為了達成上述及其他目的，本發明還提供一種光學測量方法，係利用一掃描裝置將一光源發出的一主動光線導引朝向一待測面照射，而在該待測面形成一光點，且一被動光線自該光點離開，操作該掃描裝置改變該主動光線的光軸而使該光點的位置在至少二受測位置之間移動，利用一感光裝置於一積分時間中接收該光點移動經過至少該二受測位置時自該光點離開的被動光線並輸出一輸出訊號。 In order to achieve the above and other objects, the present invention also provides an optical measurement method that uses a scanning device to direct an active light emitted from a light source toward a surface to be measured, and forms a light spot on the surface to be measured, and A passive light exits from the light spot, operates the scanning device to change the optical axis of the active light to move the position of the light spot between at least two measured positions, and receives the light spot in an integration time using a photosensitive device The passive light exiting from the light spot when moving past at least the two tested positions and output an output signal.

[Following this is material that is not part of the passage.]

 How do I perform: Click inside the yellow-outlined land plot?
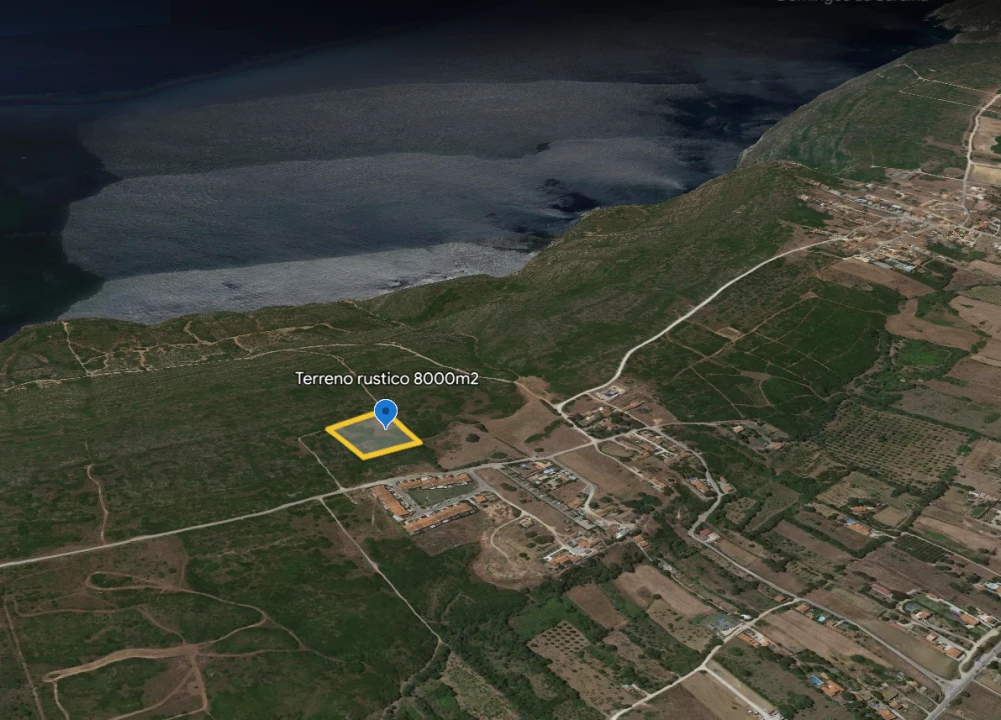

在某些情況中，該光點在該積分時間中位在該待測面中的每一受測位置的時間不大於一毫秒。 In some cases, the time when the light spot is located at each measured position in the surface to be measured in the integration time is not greater than one millisecond.

在某些情況中，該光點在該積分時間中於該待測面中的位置 不斷地持續移動。 In some cases, the position of the light spot in the surface to be measured continuously moves during the integration time.

在某些情況中，該光源為點光源，於該光源與該掃描裝置之間設置一光學系統，該光學系統能接收該主動光線並使其在該待測面聚焦。 In some cases, the light source is a point light source. An optical system is provided between the light source and the scanning device. The optical system can receive the active light and focus it on the surface to be measured.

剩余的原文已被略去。